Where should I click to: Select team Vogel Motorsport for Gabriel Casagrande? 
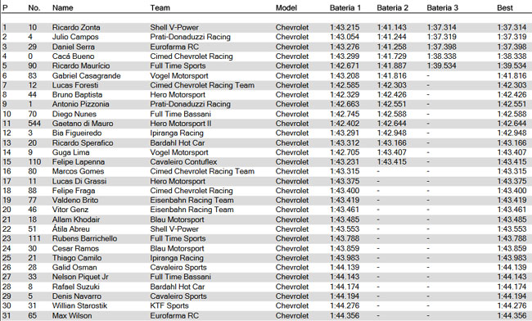[x=179, y=75]
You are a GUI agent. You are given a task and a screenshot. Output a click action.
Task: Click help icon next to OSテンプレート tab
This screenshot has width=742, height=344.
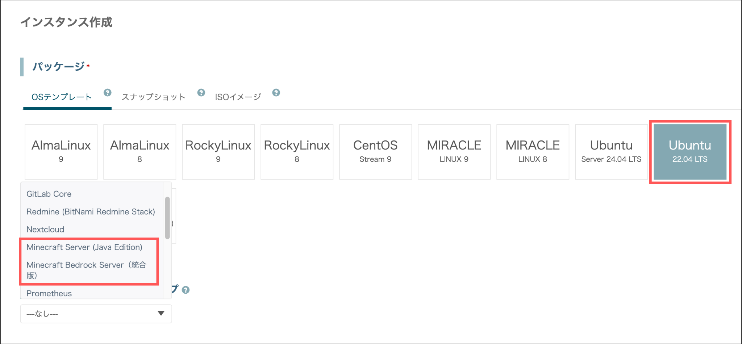click(107, 93)
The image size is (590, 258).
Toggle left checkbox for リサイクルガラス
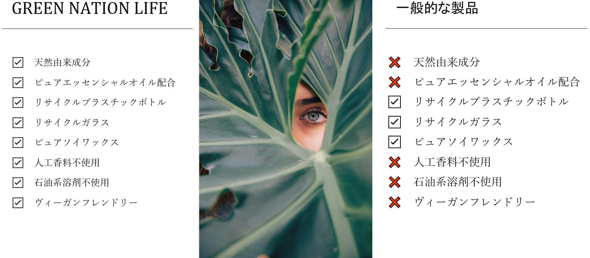click(x=18, y=123)
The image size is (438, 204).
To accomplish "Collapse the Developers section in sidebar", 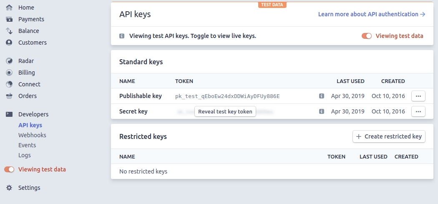I will tap(33, 114).
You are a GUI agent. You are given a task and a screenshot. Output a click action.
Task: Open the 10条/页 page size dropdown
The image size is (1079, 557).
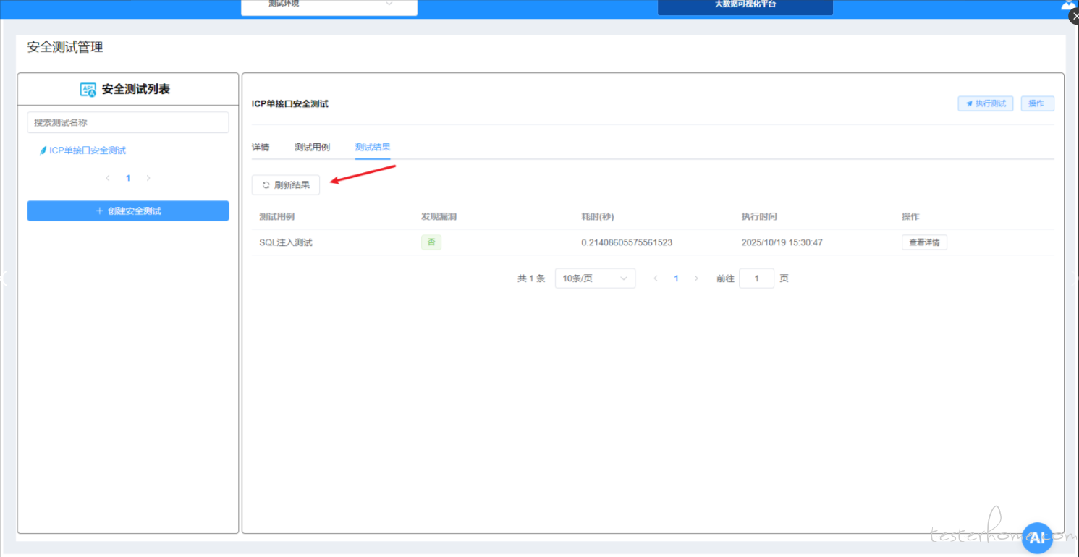point(595,279)
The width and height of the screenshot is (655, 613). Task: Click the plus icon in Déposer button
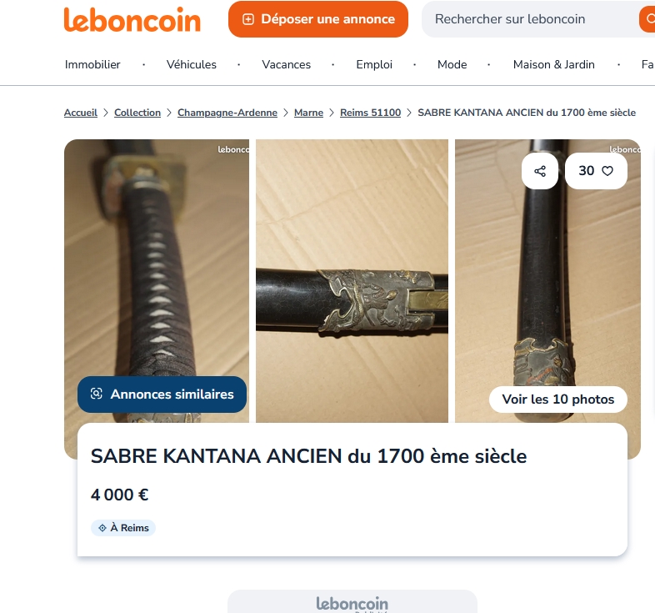pos(248,19)
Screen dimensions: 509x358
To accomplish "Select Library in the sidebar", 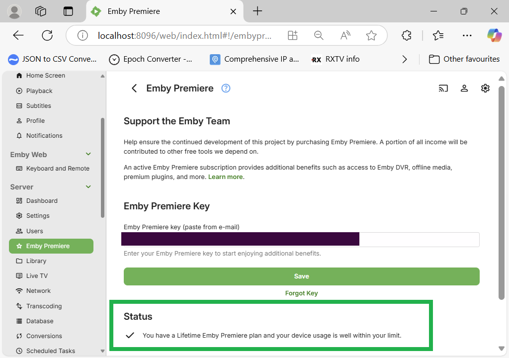I will (36, 261).
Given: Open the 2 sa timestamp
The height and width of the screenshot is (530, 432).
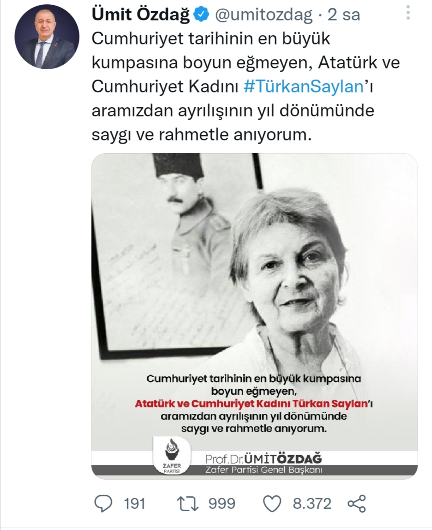Looking at the screenshot, I should (344, 15).
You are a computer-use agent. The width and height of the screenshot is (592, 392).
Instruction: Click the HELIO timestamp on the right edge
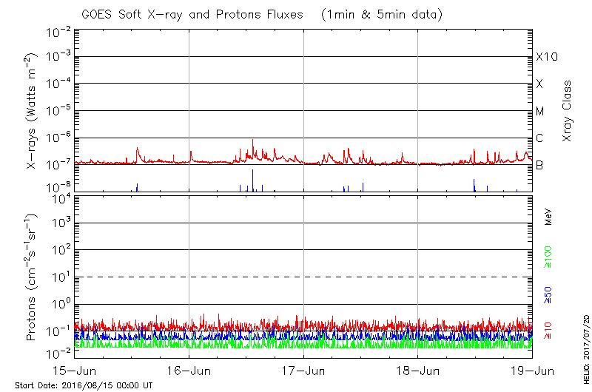584,356
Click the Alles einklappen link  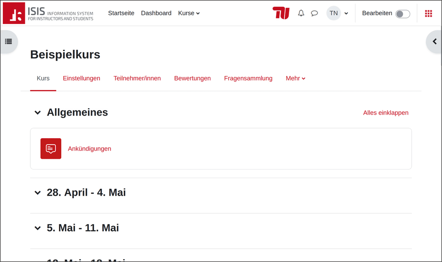(385, 113)
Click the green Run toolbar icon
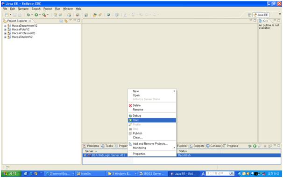 (x=36, y=15)
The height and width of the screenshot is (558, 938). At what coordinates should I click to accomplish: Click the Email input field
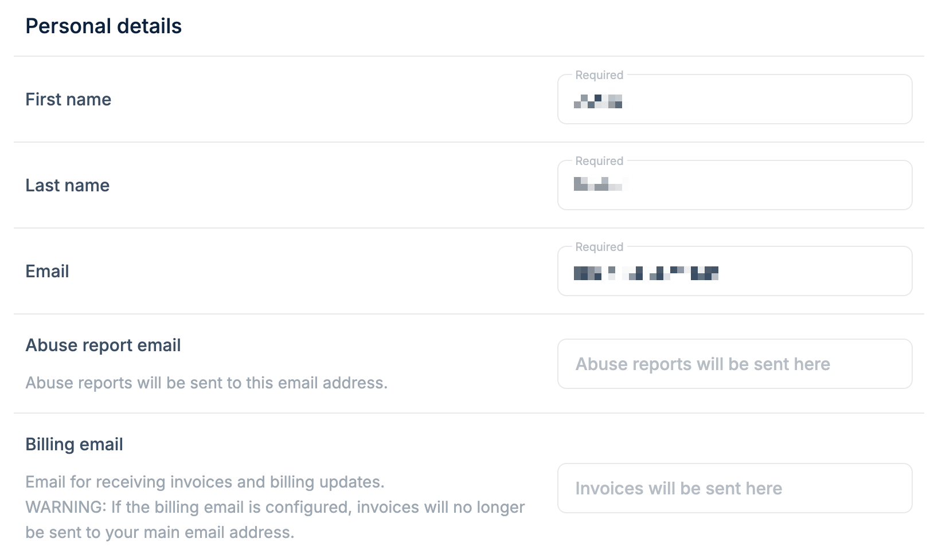coord(734,272)
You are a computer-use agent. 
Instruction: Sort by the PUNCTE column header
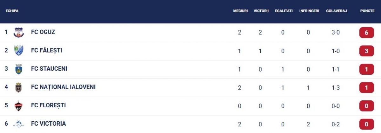(x=367, y=11)
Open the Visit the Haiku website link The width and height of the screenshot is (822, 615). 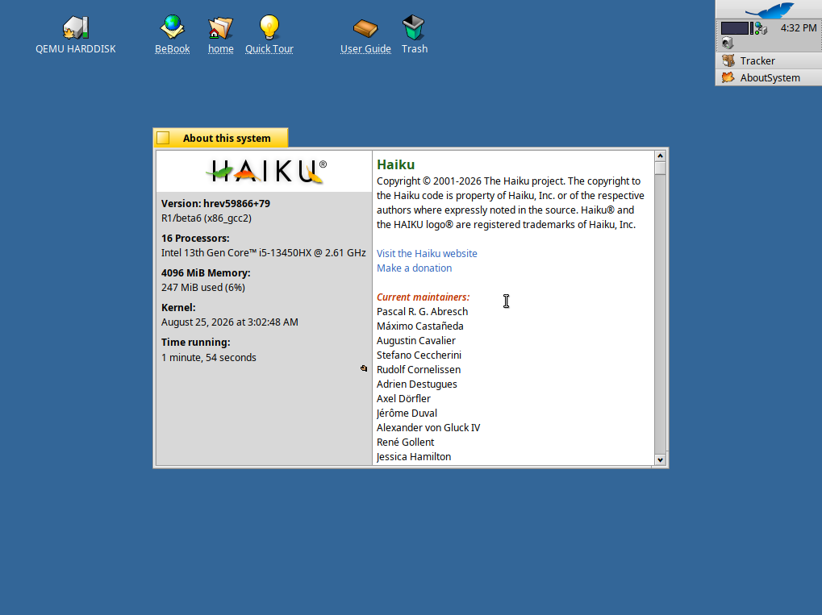point(427,254)
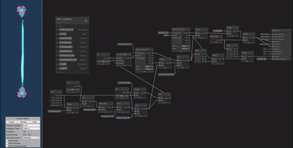Pause the particle effect

[x=11, y=122]
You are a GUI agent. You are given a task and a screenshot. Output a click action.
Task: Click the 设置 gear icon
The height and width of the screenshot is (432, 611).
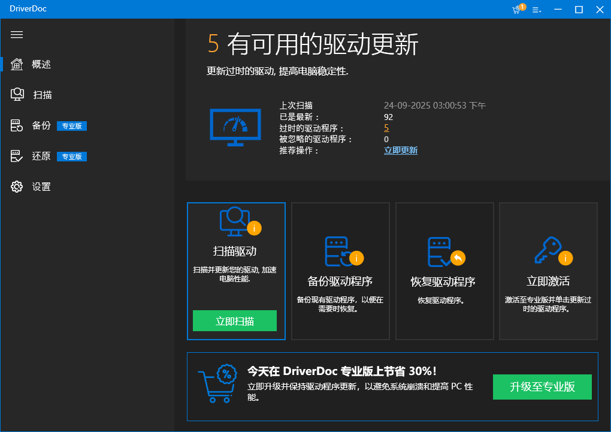[17, 187]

-----

What you should do:
Keep out the pictures, and copy exactly the lines from the one that contains "The height and width of the screenshot is (432, 611)." through the final line of the records above, both ends included.

Solution:
The height and width of the screenshot is (432, 611).
[17, 187]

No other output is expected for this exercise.